*Consegna A*.
Nelle voci, riscrivi per favore la parte che inizia con la riga contenente "The image size" e arriva fino alla fine delle voci, rinominando "header" in "column" e lasciando tutto il resto invariato. Ometti le immagini dalla risposta.

=== Estratto scelto ===

Sì alle donne! Ma andiamoci piano
Vi siete mai chiesti quante siano le statue o i monumenti dedicati alle donne in Italia?
Vi rispondo subito.
Ne possediamo all’incirca 148 e sono sparse qua e là all’interno del territorio nostrano, qualcuna a Milano, pochissime a Roma e addirittura nessuna in alcune città italiane e si possono vedere in qualche piazza, nei parchi, agli incroci o nelle fontane.
Ma 148 è un numero esiguo ed irrisorio se paragonato alle migliaia e migliaia di statue dedicate agli uomini che, al contrario, si trovano ovunque.
Uomini illustri, degni di nota. Poeti, scrittori, filosofi, grandi condottieri, cavalieri ed eroi. Tutte personalità conosciutissime e largamente apprezzate.
Per le statue femminili invece, spesso si è lamentato il fatto che, oltre ad essere veramente poche, sono dedicate a donne quasi e pressoché sconosciute: mondine, contadinelle, mogli di e spesso raffigurate solo in compagnia dei mariti o in attesa del loro ritorno.
Per ora, nessun reale monumento di riconoscimento a scienziate, scrittrici, poetesse, filosofe, giornaliste, donne di spessore che hanno realmente contribuito a cambiare la percezione della figura femminile nel nostro paese.
Qualcosa però pare inizi a muoversi e la rivoluzione femminile arriva in piazza. In tutti i sensi.
A Prato della Valle a Padova, una delle piazze più grandi d’Europa, sono presenti 78 statue, chiaramente tutte raffiguranti uomini: da Francesco Petrarca a Galileo Galilei, da Torquato Tasso a Ludovico Ariosto e altre figure importanti per la città stessa.

=== Dati dell'esercizio ===

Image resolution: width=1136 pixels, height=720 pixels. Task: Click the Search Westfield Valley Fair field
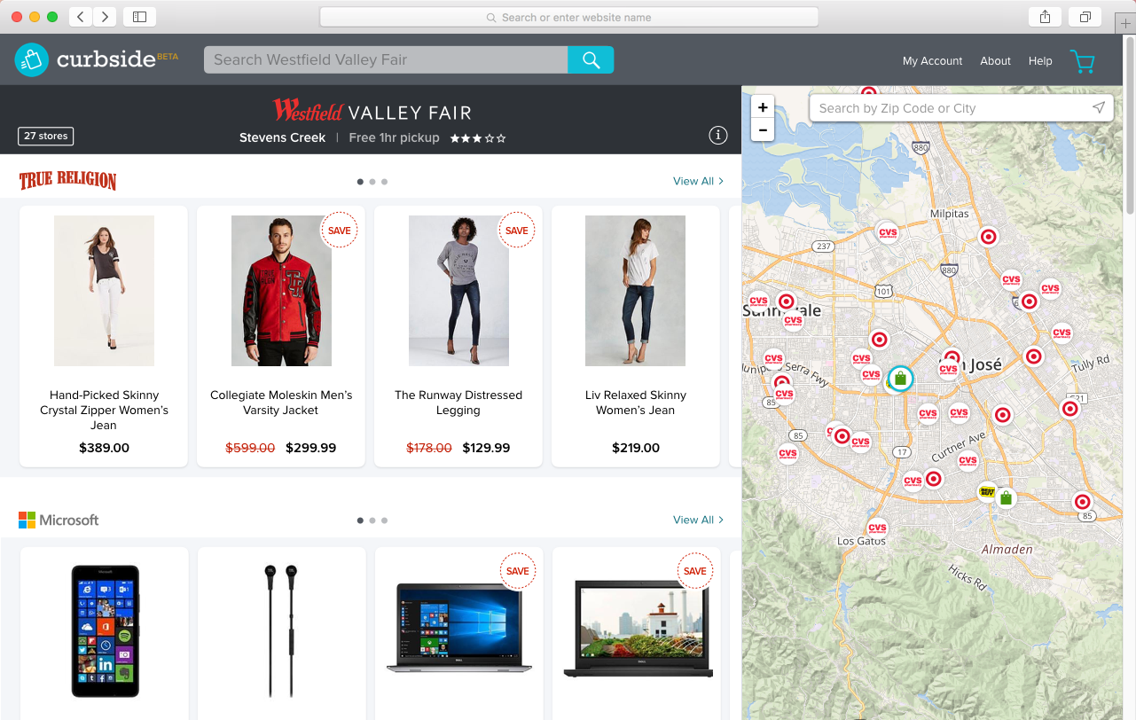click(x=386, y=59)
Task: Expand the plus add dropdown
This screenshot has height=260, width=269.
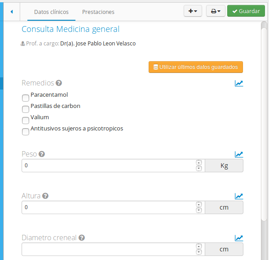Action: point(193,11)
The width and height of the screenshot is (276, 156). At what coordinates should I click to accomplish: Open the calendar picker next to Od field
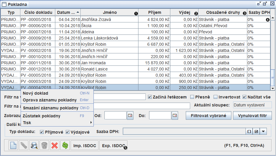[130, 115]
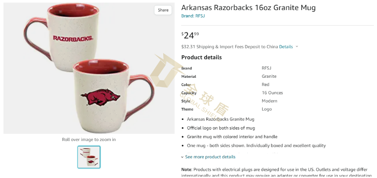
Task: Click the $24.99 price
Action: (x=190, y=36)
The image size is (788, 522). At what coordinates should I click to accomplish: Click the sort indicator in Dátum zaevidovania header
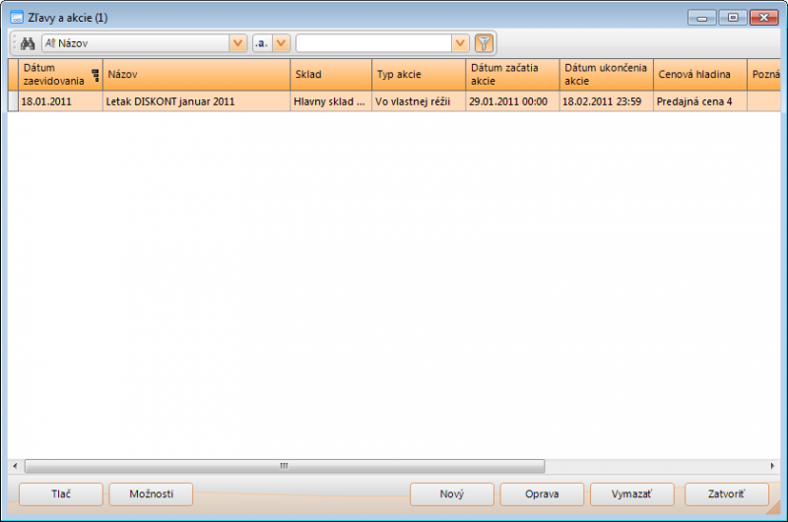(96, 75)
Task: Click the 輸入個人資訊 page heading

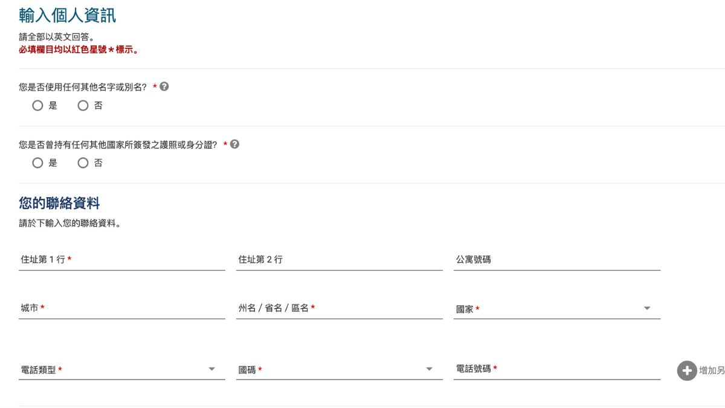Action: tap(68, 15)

===

*Consegna B*.
Ricopia, dal testo sulle statue dedicate alle donne, la parte che inizia con le parole contenenti "Uomini illustri, degni" e termina con "e largamente apprezzate.".

*Risposta corretta A*.
The image size is (788, 522). At what coordinates should I click to accomplish: Click the sort indicator in Dátum zaevidovania column
(96, 75)
Task: Click the 輸入個人資訊 page heading

Action: tap(68, 15)

*Risposta corretta B*.
Uomini illustri, degni di nota. Poeti, scrittori, filosofi, grandi condottieri, cavalieri ed eroi. Tutte personalità conosciutissime e largamente apprezzate.